President Barack Obama on Wednesday laid out what he called “a more balanced approach” than House Republicans to reduce the nation’s burgeoning deficit by proposing a budget that would reduce the deficit by $4 trillion over 12 years through a four-step plan, which includes eliminating the Bush tax cuts for the wealthy.
Obama said that the budget plan offered by House Budget Committee Chairman Paul Ryan, R-Wis., is “deeply pessimistic.”
Obama said his approach to reduce the deficit borrowed from the recommendations of the bipartisan Fiscal Commission that he appointed last year, and builds on the roughly $1 trillion in deficit reduction that he proposed in his 2012 budget. “It’s an approach that puts every kind of spending on the table,” Obama said in his speech at George Washington University in Washington. “But one that protects the middle class, our promise to seniors, and our investments in the future.”
House Majority Leader Eric Cantor, R-Va., said after Obama’s speech that the President's plan had one "concrete" goal it achieved: "raising taxes."
Noting how dire the nation’s deficit situation is, Obama said in his speech that “even after our economy recovers, our government will still be on track to spend more money than it takes in throughout this decade and beyond.
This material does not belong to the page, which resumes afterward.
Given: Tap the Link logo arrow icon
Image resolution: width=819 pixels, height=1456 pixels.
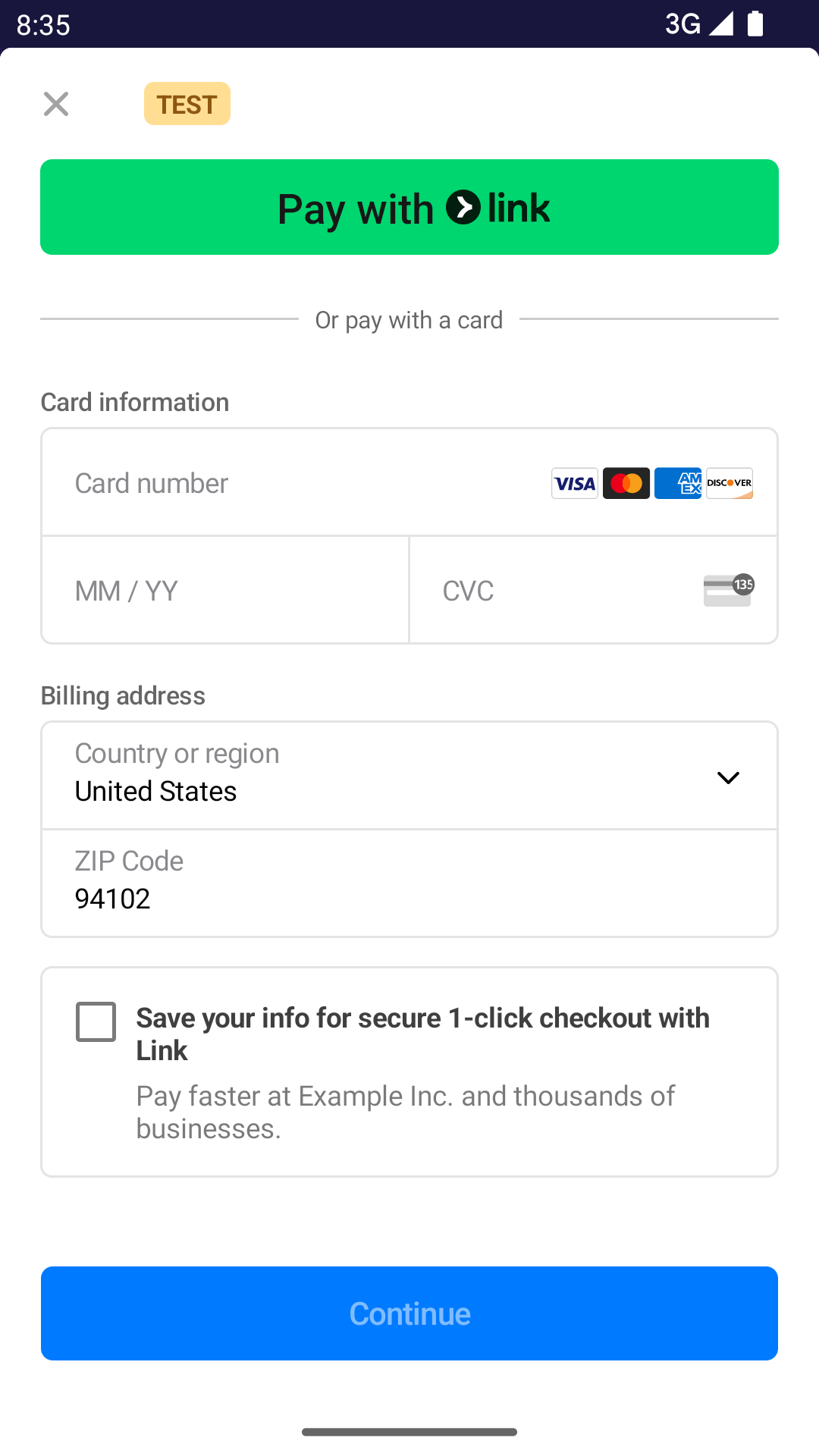Looking at the screenshot, I should click(x=463, y=208).
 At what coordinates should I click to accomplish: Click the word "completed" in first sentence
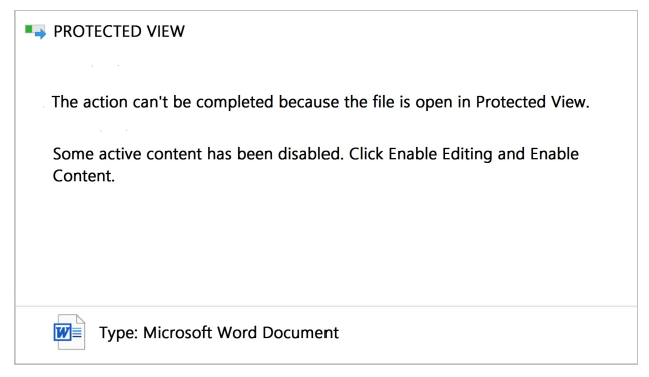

That means we’ll have to keep borrowing more from countries like China.” And, he continued, “that means more of your tax dollars will go toward paying off the interest on all the loans we keep taking out. By the end of this decade, the interest we owe on our debt could rise to nearly $1 trillion. Just the interest payments.”
Obama went on to say that as the Baby Boomers started to retire and health care costs continued to rise, “the situation will get even worse. By 2025, the amount of taxes we currently pay will only be enough to finance our health care programs, Social Security and the interest we owe on our debt. That’s it.” Every other national priority–education, transportation, even national security–will have to be paid for with borrowed money, he said. “Ultimately, all this rising debt will cost us jobs and damage our economy. It will prevent us from making the investments we need to win the future.”
Around two-thirds of the nation’s budget is spent on Medicare, Medicaid, Social Security and national security, Obama said. “Programs like unemployment insurance, student loans, veterans’ benefits and tax credits for working families take up another 20%. What’s left, after interest on the debt, is just 12% for everything else. That’s 12% for all of our other national priorities like education and clean energy; medical research and transportation; food safety and keeping our air and water clean.”
Up until now, Obama continued, “the cuts proposed by a lot of folks in Washington have focused almost exclusively on that 12%. But cuts to that 12% alone won’t solve the problem.
So any serious plan to tackle our deficit will require us to put everything on the table, and take on excess spending wherever it exists in the budget.”